WHAT TO PRODUCE: Put every line of the items below into a Markdown table with the columns No. and Line, numbering each row and skipping blank lines.

INPUT DATA:
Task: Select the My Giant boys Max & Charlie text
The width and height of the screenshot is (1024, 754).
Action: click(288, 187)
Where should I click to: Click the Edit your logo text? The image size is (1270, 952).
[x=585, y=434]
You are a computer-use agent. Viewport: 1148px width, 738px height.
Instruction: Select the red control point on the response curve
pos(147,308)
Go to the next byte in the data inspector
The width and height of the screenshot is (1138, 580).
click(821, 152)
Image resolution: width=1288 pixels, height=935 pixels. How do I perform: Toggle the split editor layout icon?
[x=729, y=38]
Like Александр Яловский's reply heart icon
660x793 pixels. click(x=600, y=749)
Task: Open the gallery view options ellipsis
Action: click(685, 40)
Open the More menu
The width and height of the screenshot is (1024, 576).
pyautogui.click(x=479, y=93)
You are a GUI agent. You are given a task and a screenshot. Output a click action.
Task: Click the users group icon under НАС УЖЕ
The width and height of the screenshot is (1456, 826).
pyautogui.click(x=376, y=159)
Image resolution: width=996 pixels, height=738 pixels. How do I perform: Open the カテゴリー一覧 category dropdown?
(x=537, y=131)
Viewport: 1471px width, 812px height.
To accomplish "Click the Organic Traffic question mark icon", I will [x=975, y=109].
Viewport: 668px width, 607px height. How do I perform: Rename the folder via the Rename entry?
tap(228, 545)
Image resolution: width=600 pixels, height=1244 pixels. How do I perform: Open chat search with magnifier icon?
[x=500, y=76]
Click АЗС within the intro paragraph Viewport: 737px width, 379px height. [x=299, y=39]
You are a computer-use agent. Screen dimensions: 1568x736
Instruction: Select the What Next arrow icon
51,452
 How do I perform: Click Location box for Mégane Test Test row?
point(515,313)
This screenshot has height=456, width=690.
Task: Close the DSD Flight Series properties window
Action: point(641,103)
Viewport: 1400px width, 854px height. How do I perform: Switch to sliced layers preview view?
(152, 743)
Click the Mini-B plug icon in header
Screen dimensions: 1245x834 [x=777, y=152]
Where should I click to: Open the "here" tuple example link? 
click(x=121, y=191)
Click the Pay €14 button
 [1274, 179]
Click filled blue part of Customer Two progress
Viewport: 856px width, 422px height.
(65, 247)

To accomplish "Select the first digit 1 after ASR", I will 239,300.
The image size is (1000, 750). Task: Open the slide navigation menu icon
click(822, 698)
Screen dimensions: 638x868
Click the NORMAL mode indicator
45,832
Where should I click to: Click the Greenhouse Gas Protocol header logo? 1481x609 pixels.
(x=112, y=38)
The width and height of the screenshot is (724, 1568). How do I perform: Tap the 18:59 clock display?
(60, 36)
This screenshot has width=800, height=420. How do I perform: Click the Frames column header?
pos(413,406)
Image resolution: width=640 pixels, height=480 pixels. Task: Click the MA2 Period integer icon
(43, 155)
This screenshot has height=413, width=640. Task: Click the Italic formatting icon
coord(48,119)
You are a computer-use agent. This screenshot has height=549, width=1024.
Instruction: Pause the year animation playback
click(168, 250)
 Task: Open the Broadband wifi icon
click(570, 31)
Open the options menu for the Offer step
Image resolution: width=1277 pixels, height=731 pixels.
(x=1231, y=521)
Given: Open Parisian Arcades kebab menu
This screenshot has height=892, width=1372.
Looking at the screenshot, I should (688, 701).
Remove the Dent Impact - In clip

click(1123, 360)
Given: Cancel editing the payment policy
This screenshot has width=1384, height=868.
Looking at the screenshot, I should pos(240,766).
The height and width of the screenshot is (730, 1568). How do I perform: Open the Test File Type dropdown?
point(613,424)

TASK OUTPUT:
| No. | Line |
|---|---|
| 1 | Task: Select the My Giant boys Max & Charlie text |
| 2 | The width and height of the screenshot is (1024, 754). |
| 3 | Action: click(288, 187) |
| 4 | Where should I click to: Click the Edit your logo text? The image size is (1270, 952). |
| 5 | [x=585, y=434] |
| 6 | You are a computer-use agent. Viewport: 1148px width, 738px height. |
| 7 | Instruction: Select the red control point on the response curve |
| 8 | pos(147,308) |
| 9 | Go to the next byte in the data inspector |
| 10 | The width and height of the screenshot is (1138, 580). |
| 11 | click(821, 152) |
| 12 | Image resolution: width=1288 pixels, height=935 pixels. How do I perform: Toggle the split editor layout icon? |
| 13 | [x=729, y=38] |
| 14 | Like Александр Яловский's reply heart icon |
| 15 | 660x793 pixels. click(x=600, y=749) |
| 16 | Task: Open the gallery view options ellipsis |
| 17 | Action: click(685, 40) |
| 18 | Open the More menu |
| 19 | The width and height of the screenshot is (1024, 576). |
| 20 | pyautogui.click(x=479, y=93) |
| 21 | You are a GUI agent. You are given a task and a screenshot. Output a click action. |
| 22 | Task: Click the users group icon under НАС УЖЕ |
| 23 | The width and height of the screenshot is (1456, 826). |
| 24 | pyautogui.click(x=376, y=159) |
| 25 | Image resolution: width=996 pixels, height=738 pixels. How do I perform: Open the カテゴリー一覧 category dropdown? |
| 26 | (x=537, y=131) |
| 27 | Viewport: 1471px width, 812px height. |
| 28 | To accomplish "Click the Organic Traffic question mark icon", I will [x=975, y=109]. |
| 29 | Viewport: 668px width, 607px height. How do I perform: Rename the folder via the Rename entry? |
| 30 | tap(228, 545) |
| 31 | Image resolution: width=600 pixels, height=1244 pixels. How do I perform: Open chat search with magnifier icon? |
| 32 | [x=500, y=76] |
| 33 | Click АЗС within the intro paragraph Viewport: 737px width, 379px height. [x=299, y=39] |
| 34 | You are a computer-use agent. Screen dimensions: 1568x736 |
| 35 | Instruction: Select the What Next arrow icon |
| 36 | 51,452 |
| 37 |  How do I perform: Click Location box for Mégane Test Test row? |
| 38 | point(515,313) |
| 39 | This screenshot has height=456, width=690. |
| 40 | Task: Close the DSD Flight Series properties window |
| 41 | Action: point(641,103) |
| 42 | Viewport: 1400px width, 854px height. How do I perform: Switch to sliced layers preview view? |
| 43 | (152, 743) |
| 44 | Click the Mini-B plug icon in header |
| 45 | Screen dimensions: 1245x834 [x=777, y=152] |
| 46 | Where should I click to: Open the "here" tuple example link?  |
| 47 | click(x=121, y=191) |
| 48 | Click the Pay €14 button |
| 49 |  [1274, 179] |
| 50 | Click filled blue part of Customer Two progress |
| 51 | Viewport: 856px width, 422px height. |
| 52 | (65, 247) |
| 53 | To accomplish "Select the first digit 1 after ASR", I will 239,300. |
| 54 | The image size is (1000, 750). Task: Open the slide navigation menu icon |
| 55 | click(822, 698) |
| 56 | Screen dimensions: 638x868 |
| 57 | Click the NORMAL mode indicator |
| 58 | 45,832 |
| 59 | Where should I click to: Click the Greenhouse Gas Protocol header logo? 1481x609 pixels. |
| 60 | (x=112, y=38) |
| 61 | The width and height of the screenshot is (724, 1568). How do I perform: Tap the 18:59 clock display? |
| 62 | (60, 36) |
| 63 | This screenshot has width=800, height=420. How do I perform: Click the Frames column header? |
| 64 | pos(413,406) |
| 65 | Image resolution: width=640 pixels, height=480 pixels. Task: Click the MA2 Period integer icon |
| 66 | (43, 155) |
| 67 | This screenshot has height=413, width=640. Task: Click the Italic formatting icon |
| 68 | coord(48,119) |
| 69 | You are a computer-use agent. This screenshot has height=549, width=1024. |
| 70 | Instruction: Pause the year animation playback |
| 71 | click(168, 250) |
| 72 |  Task: Open the Broadband wifi icon |
| 73 | click(570, 31) |
| 74 | Open the options menu for the Offer step |
| 75 | Image resolution: width=1277 pixels, height=731 pixels. |
| 76 | (x=1231, y=521) |
| 77 | Given: Open Parisian Arcades kebab menu |
| 78 | This screenshot has height=892, width=1372. |
| 79 | Looking at the screenshot, I should (688, 701). |
| 80 | Remove the Dent Impact - In clip |
| 81 | click(1123, 360) |
| 82 | Given: Cancel editing the payment policy |
| 83 | This screenshot has width=1384, height=868. |
| 84 | Looking at the screenshot, I should pos(240,766). |
| 85 | The height and width of the screenshot is (730, 1568). How do I perform: Open the Test File Type dropdown? |
| 86 | point(613,424) |